PARTS OF THE EXERCISE:
[A] In the SSH server comparison, which version of Dropbear was installed on the ARM host?
[B] Continue the SSH server comparison from its last sentence.

-- start of EXTRACT --

TinySSH vs others

Comparison of Dropbear, OpenSSH and TinySSH
2016-01-26 sysadmin

This post follows Installing TinySSH.

Disclaimer: I’m in not a crypto expert! Don’t take anything below for granted.

Security features

  • OpenSSH implements privilege separation; neither Dropbear nor TinySSH does. IMHO this is a big deal.
  • TinySSH implements less, which is its main appeal.
  • Dropbear is more featured but seems to be trailing security wise, it’s change log looks especially scary.
  • Dropbear is often used in conjunction with busybox due to its small memory and executable footprint.

The clear winner here is OpenSSH due to its maturity and privilege separation feature. Microsoft recently committed to support OpenSSH, albeit still in a fork.

Setup

  • Local build of TinySSH @ 0281a0ca15
  • x64 host:
    • Up to date Ubuntu 14.04 on Dual Xeon E5-2690 @ 2.90GHz
    • Ubuntu’s OpenSSH_6.6.1p1 Ubuntu-2ubuntu2.4, OpenSSL 1.0.1f 6 Jan 2014
    • Ubuntu’s Dropbear v2013.60
    • To test Dropbear, used: sudo dropbear -p 10021 -E
    • To test TinySSH, used: tcpserver -HRDl0 0.0.0.0 10022 ./tinysshd -v ./keys
  • ARM host:
    • Up to date Raspbian Jessie on Raspberry Pi2 on ARM Cortex-A7 BCM2709
    • Raspbian’s OpenSSH_6.7p1 Raspbian-5+deb8u1, OpenSSL 1.0.1k 8 Jan 2015
    • Raspbian’s Dropbear v2014.65
    • To test Dropbear, used: sudo dropbear -p 10021 -E
    • To test TinySSH: installed via systemd as described in my previous post
  • A third x64 host running up to date Ubuntu 14.04 is used for connection latency and I/O performance testing.
  • All hosts are connected to the same 1Gbit network switch with wifi disabled.
  • _~/.ssh/authorizedkeys is cleared up to only contain the key (RSA or Ed25519) being testing.
  • ~/.ssh/config is set to:

    • Default: empty file
    • Strict: with the following content:

      Ciphers chacha20-poly1305@openssh.com
      HostKeyAlgorithms ssh-ed25519
      KexAlgorithms curve25519-sha256@libssh.org
      

Caveats

  • I’m not a cryptography expert.
  • Both OpenSSH and Dropbear were running quite old versions, a follow up should be done with more recent versions.
  • TinySSH wasn’t built with NaCl, which claims to improve performance.

-- end of EXTRACT --
-- start of INFORMATION SUPPLIED --

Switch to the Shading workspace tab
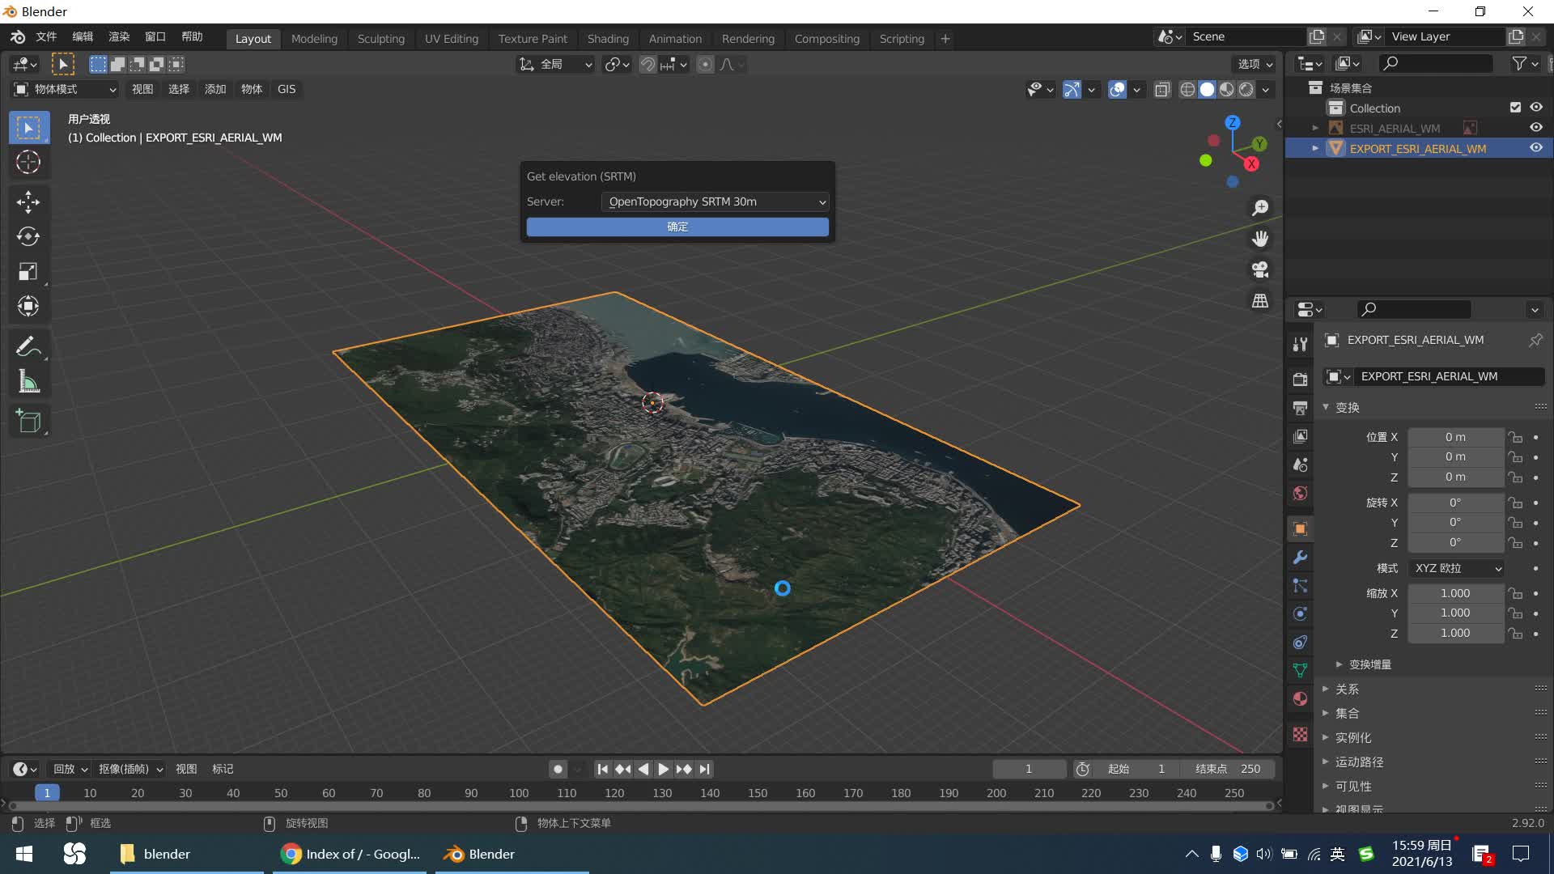 607,38
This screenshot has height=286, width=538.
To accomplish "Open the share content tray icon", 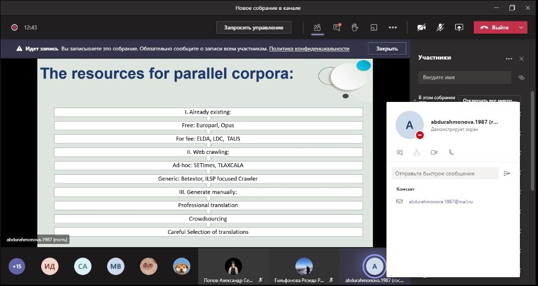I will coord(458,27).
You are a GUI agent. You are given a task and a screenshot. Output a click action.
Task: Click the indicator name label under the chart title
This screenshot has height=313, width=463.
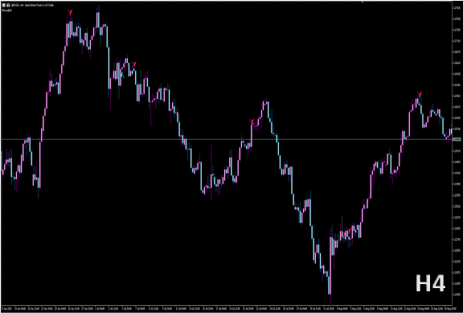(x=6, y=10)
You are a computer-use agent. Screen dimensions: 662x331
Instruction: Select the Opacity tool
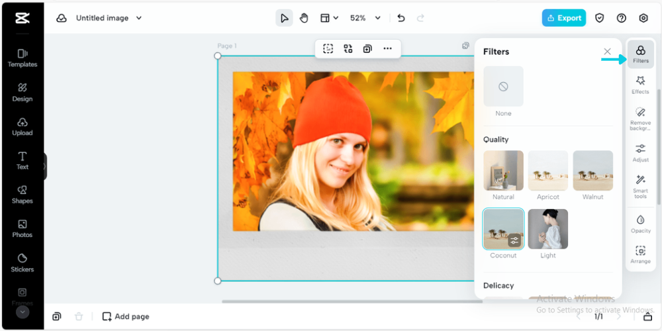pos(640,223)
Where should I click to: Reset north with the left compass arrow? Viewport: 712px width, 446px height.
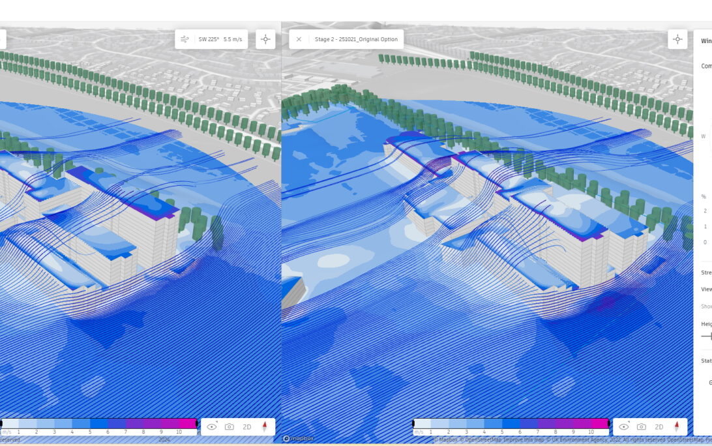265,427
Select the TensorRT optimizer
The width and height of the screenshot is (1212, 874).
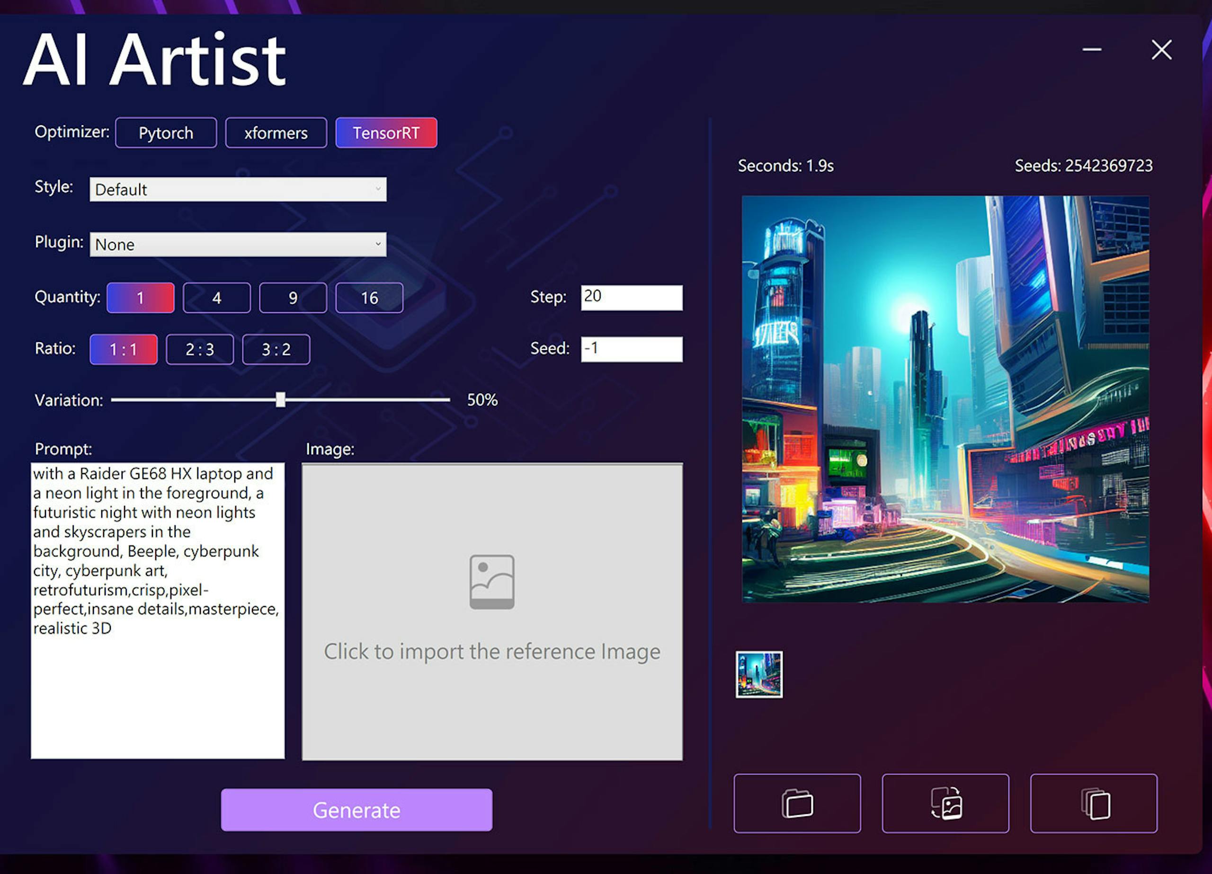(386, 132)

-- end of INFORMATION SUPPLIED --

ANSWERS BY TASK:
[A] Raspbian's Dropbear v2014.65.

[B]
  • Dropbear has a flag “-i inet mode” which could be leveraged to have it start via systemd. This wasn’t tested.
  • Measurements focus on the real time; the latency in running the command, not in the CPU time involved in the client.
  • I don’t have an OSX 10.11 host with a 1Gbit ethernet wired connection to test performance. On the other hand I realized that to be able to connect to the server, chacha20-poly1305@openssh.com needs to be enabled manually. Add the following to your ~/.ssh/config to enable chacha20 and usual aes ciphers. In particular, this disable CBC modes that are in the default:

    Ciphers chacha20-poly1305@openssh.com,aes128-ctr,aes256-ctr
    

Preferred cipher stream protocol

Measurements

Cipher stream protocol preference was detected using:

ssh -vvv $HOST "exit 0" |& grep "debug1: kex: server->client"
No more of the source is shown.